Published in The New Statesman magazine

It's under assault from multiple threats: out of town malls, online shopping, rising rates, parking restrictions and congestion charges, a consumer slowdown... You start to wonder whether the British high street is on its last legs.

Last year online shopping broke through the #10bn barrier for the first time, registering a 33 per cent increase on the previous year. This year has been even more dramatic, with July in particular hitting a dizzy #4.2bn total, 80 per cent higher than the same month in 2006. Research companies predict that online sales will reach #28bn in 2011, knocking a large hole in the turnover of physical retailers.

Of course, many larger chains (such as mobile phone companies) have online offerings and increasingly treat their shops as 'experience' centres where consumers can see and touch products before ordering them online. But the current mix of high street names is likely to undergo a major period of churn in the coming years.

Music, film and gaming group ChoicesUK went bust this summer, with the loss of 160 stores, following the earlier demise of Andy's Records, MVC, Tower Records and Music Zone.

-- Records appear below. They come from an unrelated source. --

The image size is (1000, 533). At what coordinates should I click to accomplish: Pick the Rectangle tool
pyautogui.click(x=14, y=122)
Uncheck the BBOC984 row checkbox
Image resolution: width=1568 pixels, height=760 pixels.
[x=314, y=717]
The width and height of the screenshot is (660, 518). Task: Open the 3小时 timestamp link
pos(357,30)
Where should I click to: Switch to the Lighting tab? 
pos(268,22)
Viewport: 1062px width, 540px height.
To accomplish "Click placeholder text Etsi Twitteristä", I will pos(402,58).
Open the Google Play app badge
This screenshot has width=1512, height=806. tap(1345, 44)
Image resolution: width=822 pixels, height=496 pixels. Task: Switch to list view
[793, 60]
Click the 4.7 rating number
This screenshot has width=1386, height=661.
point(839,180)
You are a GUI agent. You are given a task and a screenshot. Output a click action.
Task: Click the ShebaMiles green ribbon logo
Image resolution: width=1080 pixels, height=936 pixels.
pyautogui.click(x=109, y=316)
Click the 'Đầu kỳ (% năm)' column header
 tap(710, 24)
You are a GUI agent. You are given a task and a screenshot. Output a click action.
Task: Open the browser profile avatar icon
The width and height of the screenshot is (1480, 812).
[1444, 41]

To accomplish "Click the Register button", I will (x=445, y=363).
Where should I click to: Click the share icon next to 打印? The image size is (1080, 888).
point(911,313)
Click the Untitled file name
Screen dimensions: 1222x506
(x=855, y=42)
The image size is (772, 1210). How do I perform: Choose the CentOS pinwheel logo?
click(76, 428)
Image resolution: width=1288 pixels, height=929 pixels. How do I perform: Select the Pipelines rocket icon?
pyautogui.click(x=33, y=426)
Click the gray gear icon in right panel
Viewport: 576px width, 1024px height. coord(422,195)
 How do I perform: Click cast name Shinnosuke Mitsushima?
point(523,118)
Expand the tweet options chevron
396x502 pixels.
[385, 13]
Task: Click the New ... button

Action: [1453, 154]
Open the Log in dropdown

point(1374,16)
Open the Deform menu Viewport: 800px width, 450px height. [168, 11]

Electrical goods chain Dixons is pulling out of the high street in favour of out-of-town locations and online sales. Market research company Verdict predicts that by 2011 online shoppers will spend #1,056 per year, compared with #606 last year, with clothing, DIY and food all doing well. "The shaking out of weaker players seen over recent years looks set to continue," says Alistair Lockhart at Verdict.

More optimistic for the high street is the backlash against the sometimes grim experience of the out-of-town shopping mall and a renewed fondness for pottering around traditional shops. One recent survey found that 77 per cent of people questioned made regular shopping trips into town, against 50 per cent in the same survey three years ago. Tesco and M&S have reacted to (or perhaps helped to prompt) the change by opening smaller stores - Tesco Express and M&S Simply Food - while the big department stores are in bullish mood: John Lewis plans to open five new stores in the next four years, while Debenhams aims to open 25.

Kevin Hawkins at the British Retail Consortium argues that savage rent rises are perhaps the biggest threat to survival for small high street retailers, along with a continued increase in out-of-town retail - as much as 30m sq ft in the pipeline. "No one single factor will kill the high street," he says, though he is surprised that 80 per cent of retailers still don't offer an online sales channel. Just over 60 per cent of British homes now have internet access, a figure likely to rise to almost 90 per cent in the coming years, so online shopping is certain to keep growing. "Shops will need to create a special atmosphere," says James Roper at the Interactive Media in Retail Group. "The high street's not going to go away. It will just be another distribution channel."